— START OF MATERIAL TO PROCESS —

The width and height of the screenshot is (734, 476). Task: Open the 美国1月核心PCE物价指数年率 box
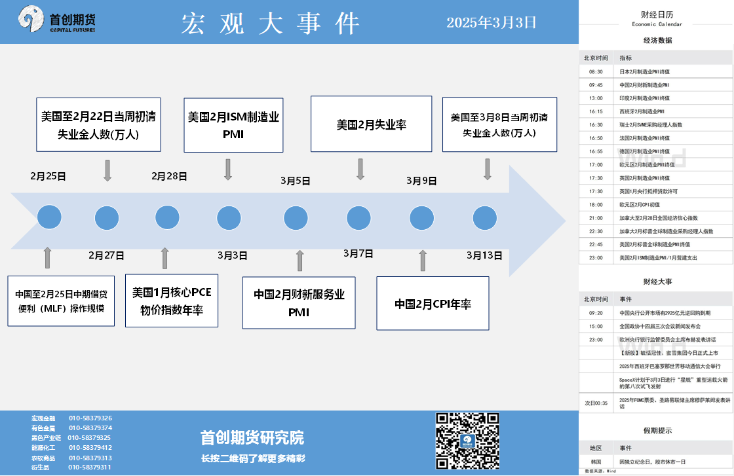coord(172,301)
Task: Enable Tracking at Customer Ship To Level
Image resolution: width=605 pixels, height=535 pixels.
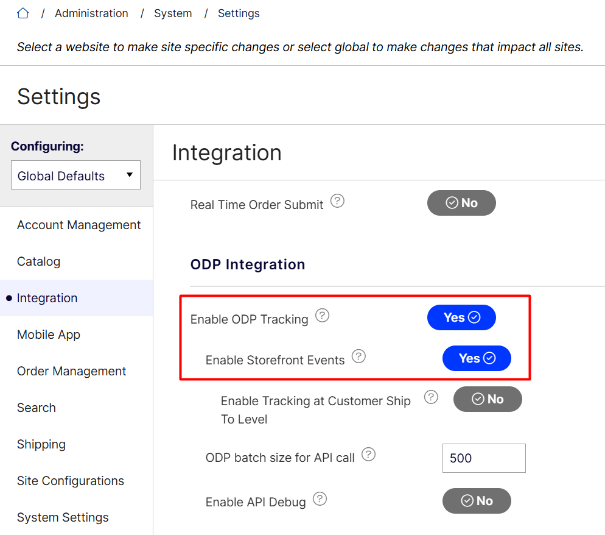Action: click(x=488, y=399)
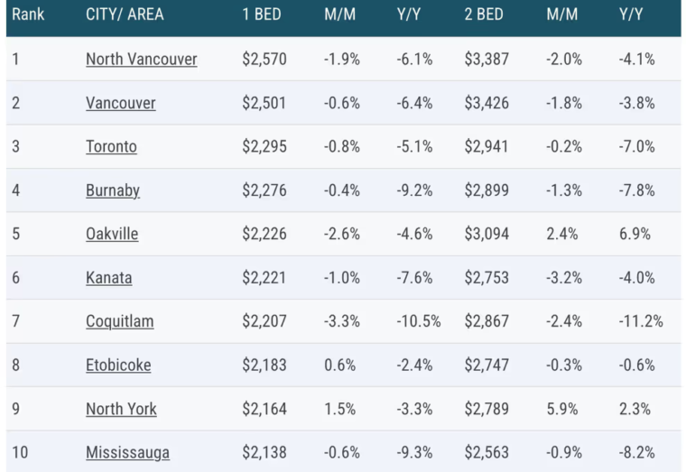686x472 pixels.
Task: Select the 6.9% yearly change cell
Action: point(635,234)

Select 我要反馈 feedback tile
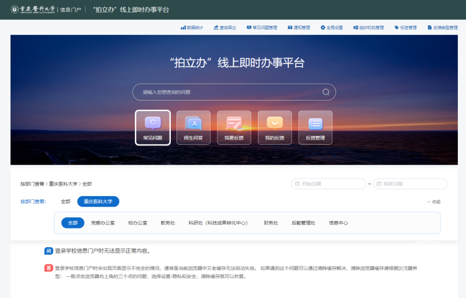(234, 127)
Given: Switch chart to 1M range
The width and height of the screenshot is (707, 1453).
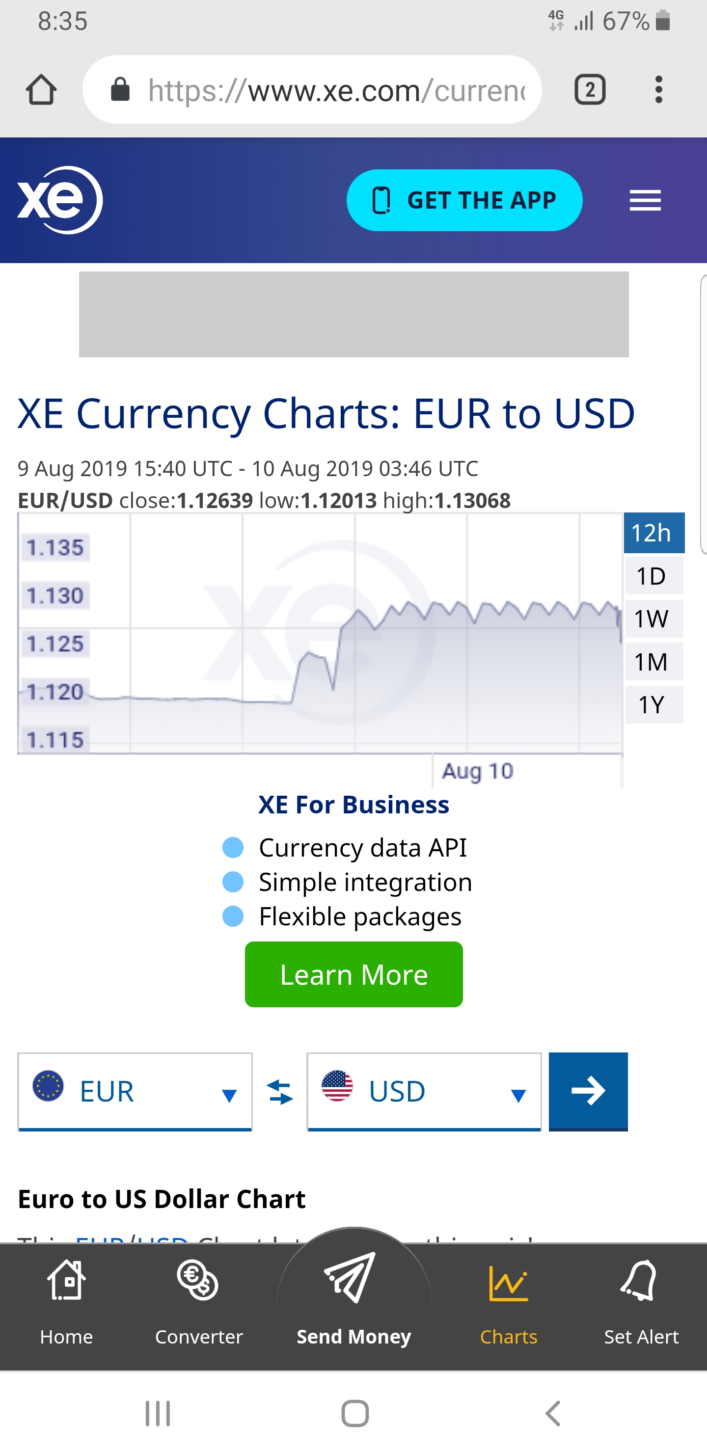Looking at the screenshot, I should (x=653, y=662).
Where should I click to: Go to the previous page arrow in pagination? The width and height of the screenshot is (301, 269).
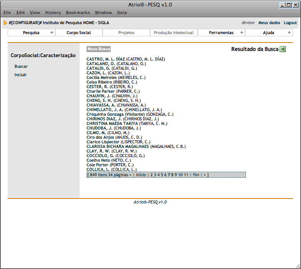(130, 175)
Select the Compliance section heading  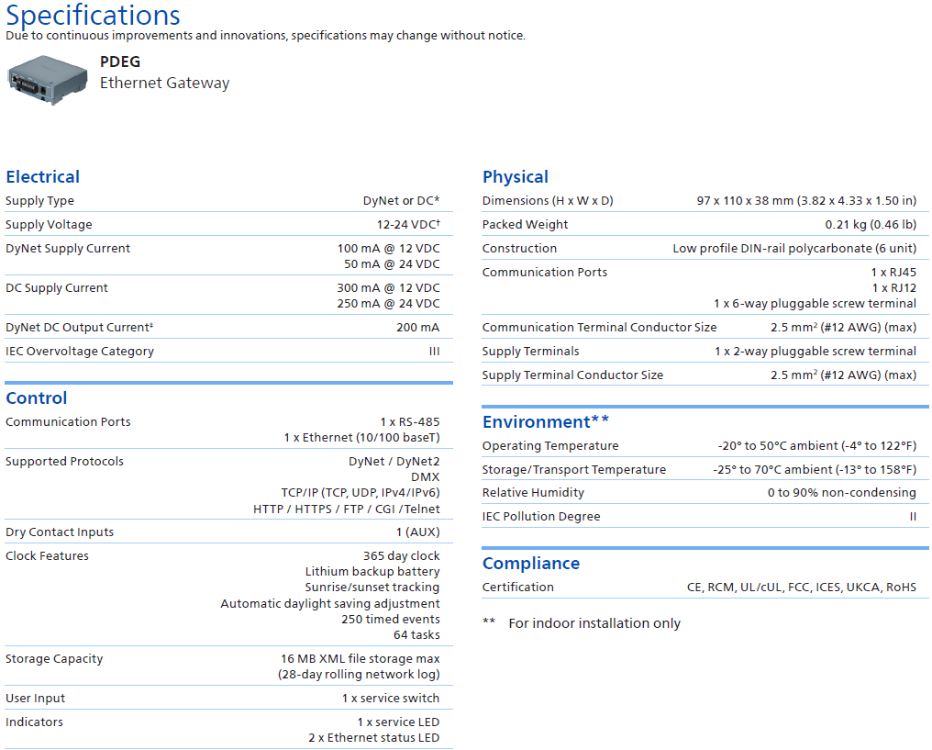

— END OF MATERIAL TO PROCESS —

**AIM OF THE TASK:**
Recast the items above as a numbered list, from the line containing "Task: Enable Tracking" up to and including the last line of the items. Skip blank lines and leave the pictures out.

**RESPONSE TO THIS TASK:**
1. Task: Enable Tracking at Customer Ship To Level
2. Image resolution: width=605 pixels, height=535 pixels.
3. Action: click(x=488, y=399)
4. 686x472 pixels.
5. Task: Select the 6.9% yearly change cell
6. Action: point(635,234)
7. Select 我要反馈 feedback tile
8. (234, 127)
9. Given: Switch chart to 1M range
10. The width and height of the screenshot is (707, 1453).
11. Looking at the screenshot, I should (x=653, y=662).
12. Where should I click to: Go to the previous page arrow in pagination? The width and height of the screenshot is (301, 269).
13. (130, 175)
14. Select the Compliance section heading  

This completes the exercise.